It appears to me that for can do the same, is not more verbose, has simpler semantics. What’s the real use of the foreach do.. idiom then?
EDIT: Sorry, I should have mentioned that before posting, I had read the docs for for, foreach.
In case interation is over several containers:
julia> shorter =1:2; longer= 'a':'c';
julia> foreach(shorter, longer) do x,y
println(x," and ", y)
end
1 and a
2 and b
julia> for (x,y) in zip(shorter,longer)
println(x, " and ", y)
end
1 and a
2 and b
julia> for i in 1:length(shorter)
println(shorter[i], " and ", longer[i])
end
1 and a
2 and b
I think your examples show what the difference is. foreach is a version of map that does not return a result (where you are mapping for the side effects). Just type ?foreach in the REPL for an explanation.
foreach can be more convenient if you already have a function that you want to apply to each element of an iterator. Internally it is simply implemented as the loop. A major disadvantage that it has it that in a scenario like yours, it allocates and therefore is significantly slower than a for loop. You have go through some hoops to fix this.

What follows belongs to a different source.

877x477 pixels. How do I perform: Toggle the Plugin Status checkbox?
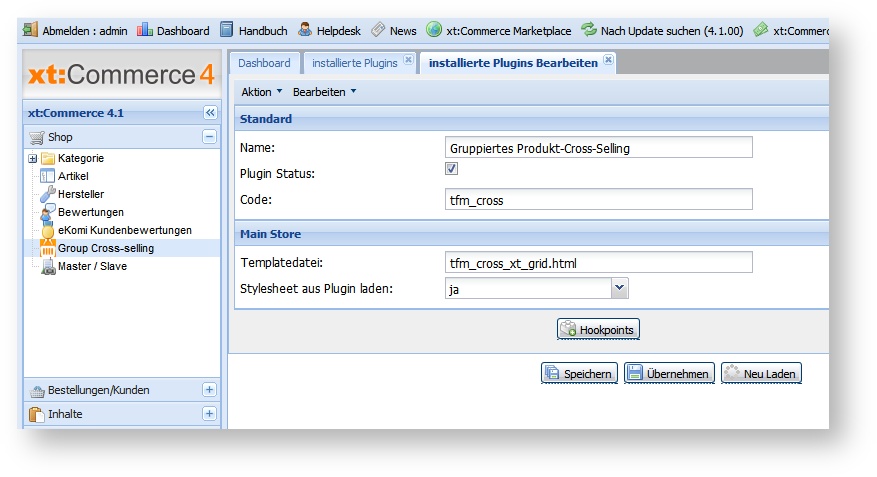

Here is an example showing that the foreach variant is much slower than a for loop unless one wraps the summation variable in a Ref.
function f1(itr) # for loop
t = 0
for x in itr
t += x
end
t
end
function f2(itr) # foreach
t = 0
foreach(itr) do x
t += x
end
t
end
function f3(itr) # foreach with Ref
t = Ref(0)
foreach(itr) do x
t[] += x
end
t[]
end
One of the key differences I’m aware of is that foreach will unroll the loop when given a Tuple, which can help e.g. with type instabilities due to heterogeneous elements:
using BenchmarkTools
function square_all_for!(v::Tuple)
for x in v
x .*= 2
end
end
function square_all_foreach!(v::Tuple)
foreach(v) do x
x .= x .^ 2
end
end
function mean_tuple()
return (
ones(Float16, 2),
ones(Float32, 2),
ones(Float64, 2),
ones(ComplexF16, 2),
ones(ComplexF32, 2),
ones(ComplexF64, 2)
)
end
I try to use most specific tool I can for a job. for supports early exit via break; map/foreach doesn’t, so I prefer foreach (or something more specific like reduce) when I don’t need early exit.
Another example, beside heterogeneous tuples, where foreach and friends (map, foldl etc.) can be much efficient is collections with complex iteration states.
I am writing a code where I have a kind of collection where iteration must unfold into several nested loops. So, implementing iterate means I have to carry on the state of each nested loop, and when I slap a filter on top, the compiler seems to give up and allocate dynamic memory.
foreach and friends on such types can be implemented in transducer style. The difference is explained in the Transducers.jl docs here: Comparison to iterators · Transducers.jl
Another (potential) advantage is that foreach does not specify the order of traversing the collection, so that in certain cases it may be implemented to take advantage of various compiler optimization and / or multi-threading.
Yet, I’d prefer to have map and foreach with unspecified-order semantics proposed by the OP of the latter issue, maybe as dedicated implementations per @Tamas_Papp 's suggestion in the same issue, just to have a common name for developers to use when they want to implement such semantics.
Right now, I believe, collect(Iterators.map(f, x)) has a guaranteed execution order with no equivalent for foreach.
Actually, ordering of the output is also debatable. Right now I’m working on a data structure for parallel computations, and it has two notions of order, insertion order and iteration order (idea is, it can be treated as ordinary iterable as fallback). For practical purposes, insertion order is the “natural” order for mapping output, but if used in multiple-input map with a non-indexed other argument, there’s no other option than iteration order which messes everything up.